Época – O senhor é peruano. Como vê o caso específico do Peru, governado pela esquerda e considerado um exemplo de boa gestão econômica por organismos internacionais?
Llosa – É muito interessante o que se passa no Peru. Desde que caiu a ditadura, no final do século passado, houve três, quase quatro governos distintos que mantiveram o respeito à democracia política e – algo que é muito raro na América Latina – uma continuidade da política econômica. Uma política com abertura dos mercados, integração aos mercados do mundo, e incentivos aos investimentos. Com isso, reduziu-se bastante a pobreza extrema e houve um crescimento significativo das classes médias. Oxalá essa continuidade, que é rara também na história do Peru, se mantenha.
Época – O senhor já foi fascinado pelo socialismo cubano. Pode falar sobre isso?
Llosa – Minha geração queria ver no socialismo cubano um socialismo diferente, que não havia passado por um partido comunista, que parecia aberto à coexistência de ideias e valores diferentes. Parecia que finalmente teríamos uma revolução com liberdade e justiça. Hoje creio que tudo isso era um mito. Desde o princípio Fidel Castro optou por uma linha de socialismo soviético, que lhe dava um poder absoluto. Mas o desencanto demorou a chegar, como acontece sempre com os mitos que demoram em se desfazer.
Época – A aproximação com os Estados Unidos pode trazer a Cuba algo parecido com uma democracia?

§ **REGISTROS**

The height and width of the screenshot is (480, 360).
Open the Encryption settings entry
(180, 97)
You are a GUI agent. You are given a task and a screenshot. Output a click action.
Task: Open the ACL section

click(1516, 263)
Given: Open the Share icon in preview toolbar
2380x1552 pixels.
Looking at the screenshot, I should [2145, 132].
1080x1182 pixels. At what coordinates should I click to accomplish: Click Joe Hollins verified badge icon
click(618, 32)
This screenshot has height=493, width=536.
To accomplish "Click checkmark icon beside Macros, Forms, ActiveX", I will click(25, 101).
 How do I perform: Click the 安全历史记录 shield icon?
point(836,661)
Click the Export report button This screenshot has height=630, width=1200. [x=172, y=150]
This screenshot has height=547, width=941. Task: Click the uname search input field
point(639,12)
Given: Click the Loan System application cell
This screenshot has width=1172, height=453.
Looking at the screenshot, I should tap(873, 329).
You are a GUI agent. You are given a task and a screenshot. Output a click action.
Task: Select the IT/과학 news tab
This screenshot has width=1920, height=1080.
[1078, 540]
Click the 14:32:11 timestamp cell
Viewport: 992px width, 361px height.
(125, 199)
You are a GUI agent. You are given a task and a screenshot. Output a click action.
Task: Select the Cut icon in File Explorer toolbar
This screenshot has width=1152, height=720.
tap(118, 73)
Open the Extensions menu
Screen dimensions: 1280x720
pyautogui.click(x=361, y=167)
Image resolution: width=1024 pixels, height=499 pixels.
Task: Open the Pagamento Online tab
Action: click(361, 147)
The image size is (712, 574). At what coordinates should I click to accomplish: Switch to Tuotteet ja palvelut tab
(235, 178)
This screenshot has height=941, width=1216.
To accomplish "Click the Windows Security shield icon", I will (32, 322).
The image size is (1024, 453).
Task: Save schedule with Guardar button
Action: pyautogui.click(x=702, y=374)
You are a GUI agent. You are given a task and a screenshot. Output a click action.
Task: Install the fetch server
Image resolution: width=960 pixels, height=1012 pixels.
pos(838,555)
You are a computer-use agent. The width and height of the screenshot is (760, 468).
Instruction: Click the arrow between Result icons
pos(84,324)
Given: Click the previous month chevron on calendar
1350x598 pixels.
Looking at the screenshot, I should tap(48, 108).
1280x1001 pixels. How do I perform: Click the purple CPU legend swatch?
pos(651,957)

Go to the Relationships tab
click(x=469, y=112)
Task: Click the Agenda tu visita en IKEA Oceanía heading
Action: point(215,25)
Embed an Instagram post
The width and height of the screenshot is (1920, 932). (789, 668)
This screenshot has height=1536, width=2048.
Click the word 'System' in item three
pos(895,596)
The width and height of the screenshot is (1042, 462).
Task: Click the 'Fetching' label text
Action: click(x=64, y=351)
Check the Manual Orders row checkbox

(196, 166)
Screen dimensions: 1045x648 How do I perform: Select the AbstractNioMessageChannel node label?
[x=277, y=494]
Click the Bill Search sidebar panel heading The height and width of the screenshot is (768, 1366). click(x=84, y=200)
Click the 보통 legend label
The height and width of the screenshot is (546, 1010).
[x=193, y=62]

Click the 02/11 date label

§ **ENUNCIADO DO EXERCÍCIO**
Com base na entrevista, explique por que a geração de Llosa via no socialismo cubano algo diferente. Responda em uma a três frases, por favor.

§ **RESOLUÇÃO DO EXERCÍCIO**
Porque aquele socialismo parecia não ter passado por um partido comunista e parecia aberto à coexistência de ideias e valores diferentes. Por isso, parecia que finalmente haveria uma revolução com liberdade e justiça.